あなたの提出物は、以下の規則に従わなければなりません。

  • 真偽値と偽の値は、すべての入力一貫している必要があります。つまり、Ȧが1を返すすべての配列は同じ真偽値にマップし、Ȧが0を返すすべての配列は同じ偽値にマップする必要があります。

  • 完全なプログラムは入力として配列の文字列表現しか受け取れないため、これは許可されています。ただし、返されるreprまたは同様の言語のカノカル表現を使用する必要があります。
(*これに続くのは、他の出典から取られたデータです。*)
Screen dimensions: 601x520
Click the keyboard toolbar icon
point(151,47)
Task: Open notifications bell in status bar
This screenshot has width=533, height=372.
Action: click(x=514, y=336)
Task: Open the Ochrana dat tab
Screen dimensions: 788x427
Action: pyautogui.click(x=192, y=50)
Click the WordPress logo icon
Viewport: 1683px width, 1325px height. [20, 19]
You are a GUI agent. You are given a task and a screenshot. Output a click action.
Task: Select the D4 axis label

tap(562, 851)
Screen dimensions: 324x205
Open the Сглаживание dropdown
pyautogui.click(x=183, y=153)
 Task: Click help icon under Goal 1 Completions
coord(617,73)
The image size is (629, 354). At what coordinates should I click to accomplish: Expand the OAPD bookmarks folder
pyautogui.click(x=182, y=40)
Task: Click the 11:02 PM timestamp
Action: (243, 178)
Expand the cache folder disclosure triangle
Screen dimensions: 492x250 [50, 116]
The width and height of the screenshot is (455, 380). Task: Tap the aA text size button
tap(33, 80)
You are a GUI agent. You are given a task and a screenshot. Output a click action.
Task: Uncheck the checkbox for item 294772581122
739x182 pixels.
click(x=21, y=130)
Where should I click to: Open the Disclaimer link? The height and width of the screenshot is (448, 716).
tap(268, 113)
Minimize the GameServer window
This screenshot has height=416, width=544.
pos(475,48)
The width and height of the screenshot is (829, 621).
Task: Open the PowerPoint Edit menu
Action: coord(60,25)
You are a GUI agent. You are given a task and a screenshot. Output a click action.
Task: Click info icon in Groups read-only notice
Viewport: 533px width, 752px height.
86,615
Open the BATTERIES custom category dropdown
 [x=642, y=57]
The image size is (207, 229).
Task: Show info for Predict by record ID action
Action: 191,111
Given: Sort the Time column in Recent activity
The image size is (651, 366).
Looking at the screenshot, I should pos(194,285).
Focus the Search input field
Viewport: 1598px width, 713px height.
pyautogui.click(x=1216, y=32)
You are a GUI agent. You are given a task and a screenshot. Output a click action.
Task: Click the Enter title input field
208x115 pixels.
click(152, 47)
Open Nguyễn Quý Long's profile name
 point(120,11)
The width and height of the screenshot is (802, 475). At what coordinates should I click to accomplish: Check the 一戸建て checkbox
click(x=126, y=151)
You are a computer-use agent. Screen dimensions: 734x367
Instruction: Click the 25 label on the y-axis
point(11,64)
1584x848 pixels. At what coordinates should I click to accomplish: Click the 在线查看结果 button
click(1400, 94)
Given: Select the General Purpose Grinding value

    特に、配列の最初の要素の前にスペースがあるとは想定できません。

  • ご使用の言語がジャグ配列をネイティブに表現できない場合(のみ)、既存のプログラミング言語の標準的な構文を使用して、入力の文字列表現を使用できます。

  • 言語にギザギザの配列(リストやタプルなど)を表す方法がいくつかある場合は、そのうちの1つをサポートするだけで済みます。

  • あなたの言語自体がこのチャレンジへの有効な提出物であるビルトインを持っている場合、あなたはあなたの答えでそれを使うことはできません。他のすべてのビルトインは許可されます。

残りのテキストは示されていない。